A well-attended ‘Data and charities’ roundtable for members of Charitable Trusts West Midlands (which I co-Chair) in September, with Nick Booth, founder of Podnosh (business which understands and helps people use social media for social good), and Andrew Mackenzie, a member of the Cabinet’s Open Data User Group 2012-13, as speakers. Members lapped up the information, and we are now looking at the possibility of doing some simple visualisations of members data.

You  probably know that Datakind UK (“community of data scientists and non-profits working together to better collect, analyze, and visualize data in the service of humanity”) organised their first UK datadive (“weekend events that bring the data science community together with the non-profit community to tackle tough data problems”) in September 2013. This event looked at the data of some of the larger UK charities, which is fine, but I believe this model could also be scaled down.

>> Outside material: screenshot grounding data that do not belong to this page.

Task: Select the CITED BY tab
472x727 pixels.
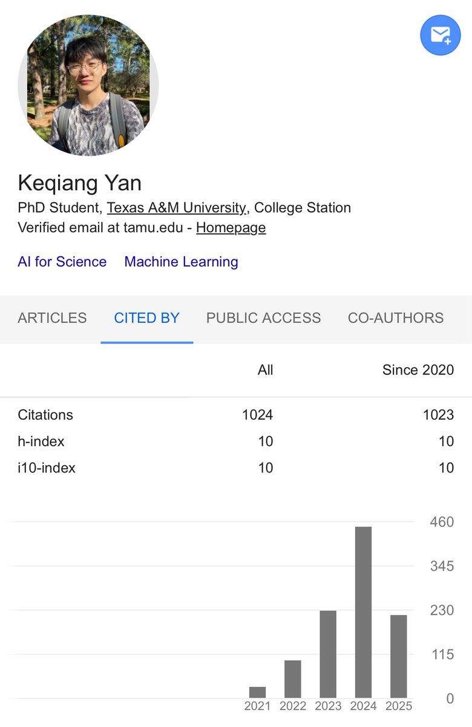Action: click(147, 318)
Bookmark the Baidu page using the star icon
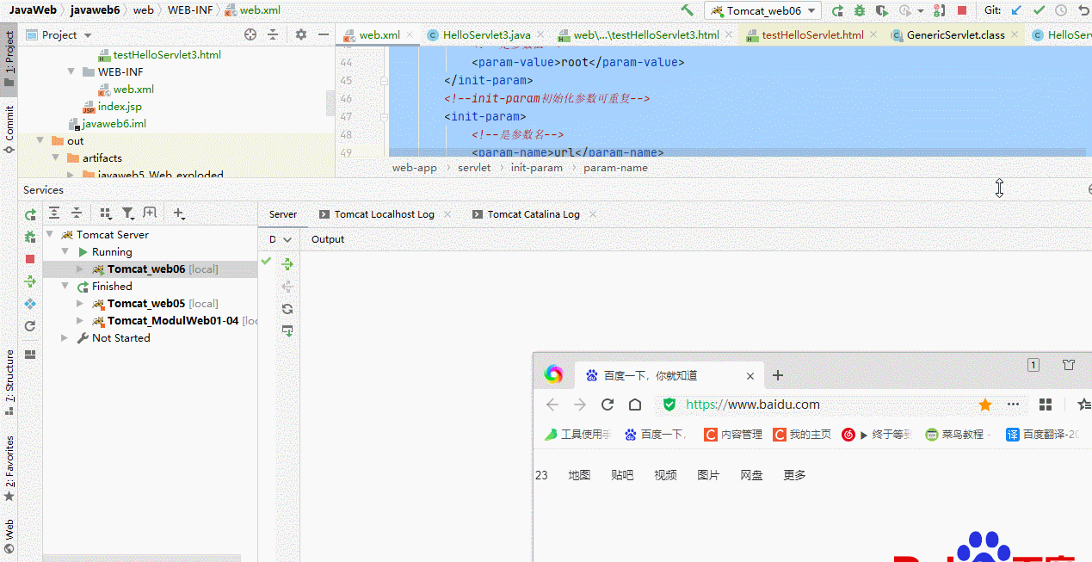Screen dimensions: 1092x562 985,404
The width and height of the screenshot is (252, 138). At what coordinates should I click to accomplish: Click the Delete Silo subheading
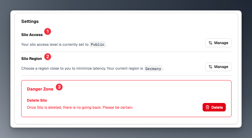coord(37,100)
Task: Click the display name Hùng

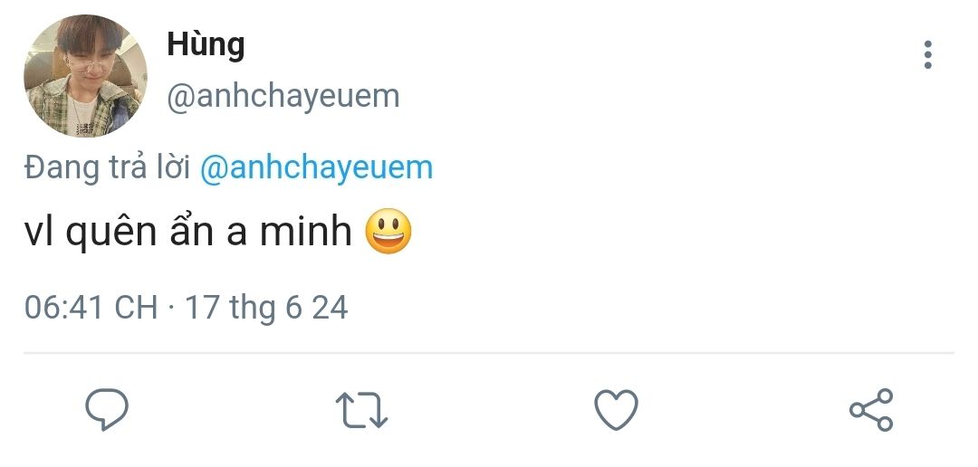Action: coord(206,45)
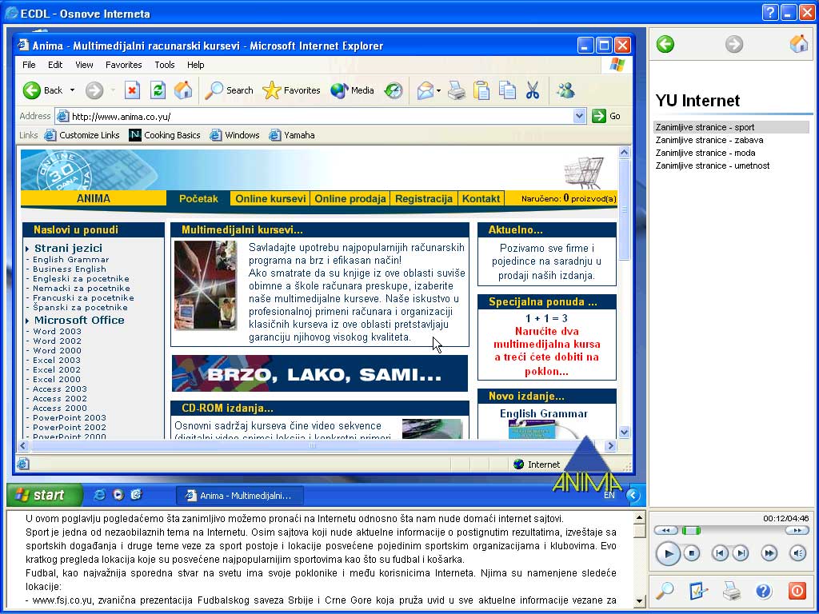Refresh the page with the green arrow icon
Viewport: 819px width, 614px height.
pyautogui.click(x=157, y=90)
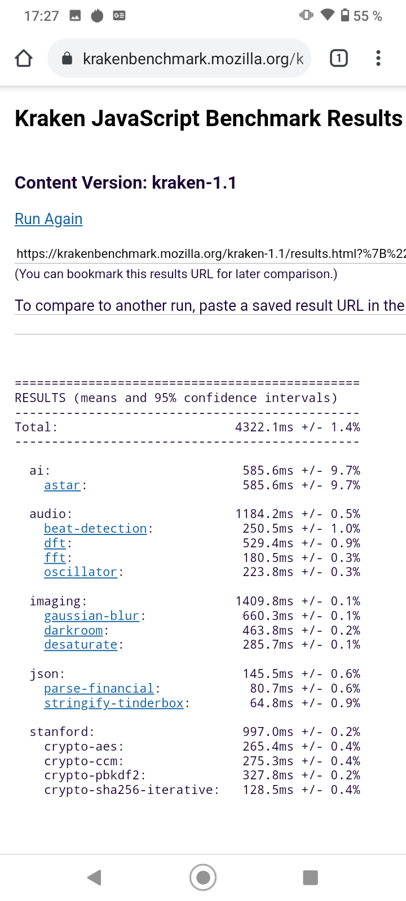Open the darkroom test link
This screenshot has width=406, height=901.
point(73,631)
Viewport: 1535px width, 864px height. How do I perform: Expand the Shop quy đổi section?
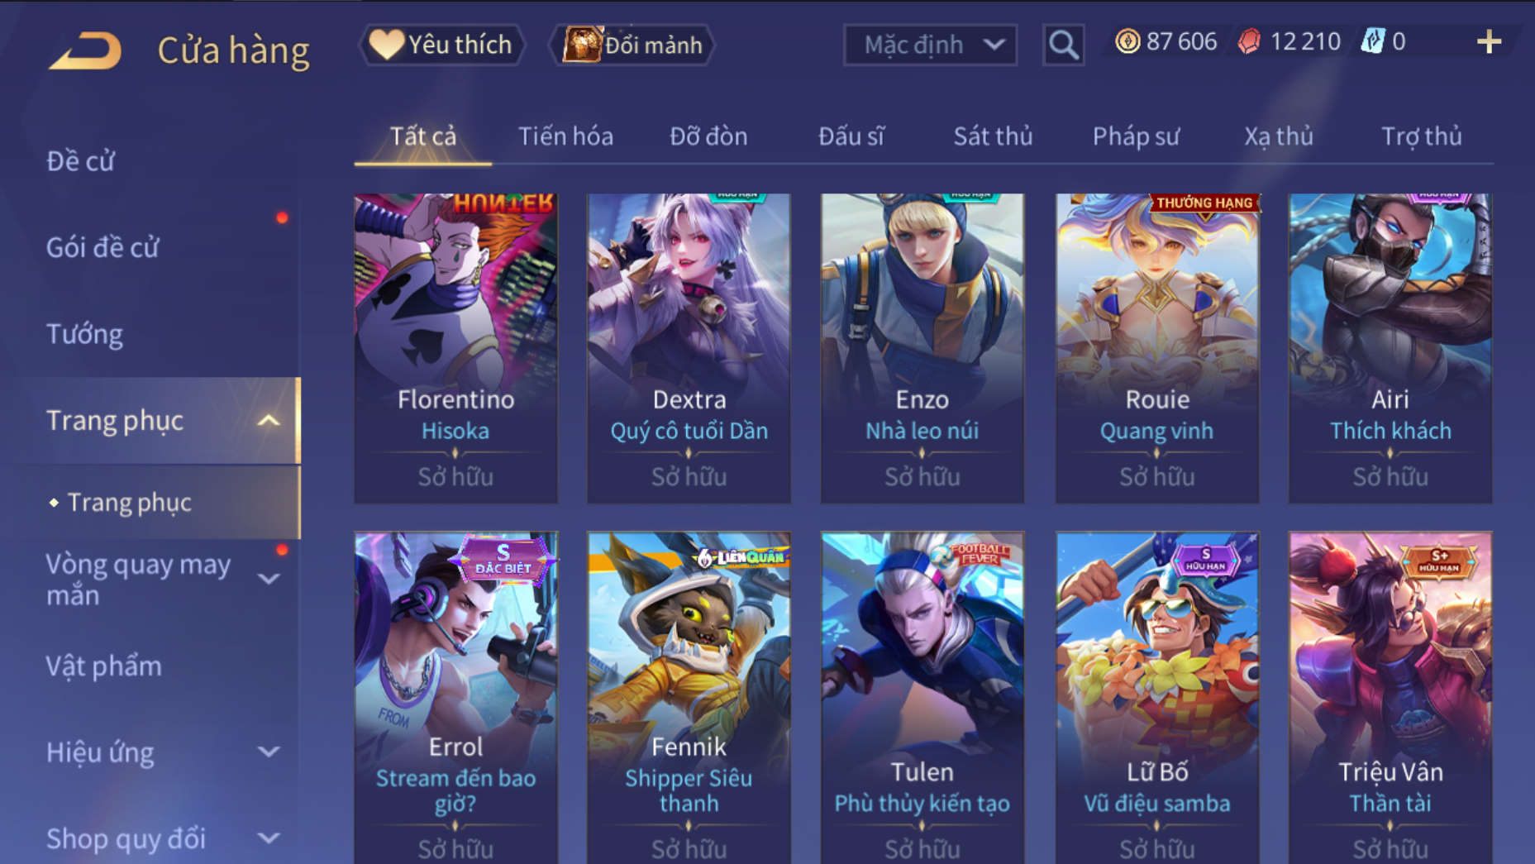click(268, 838)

I hope you (and anyone else who reads this) will find it hopeful, in that this kind of work is happening around the country. Once I started to understand your work on open data and the voluntary sector (although I’ve worked in the sector since 1990s and I’m a qualified librarian/community worker, it took me a while), I thought your Databridge UK work was ground-breaking and inspirational, and yes, I think it’s time has come!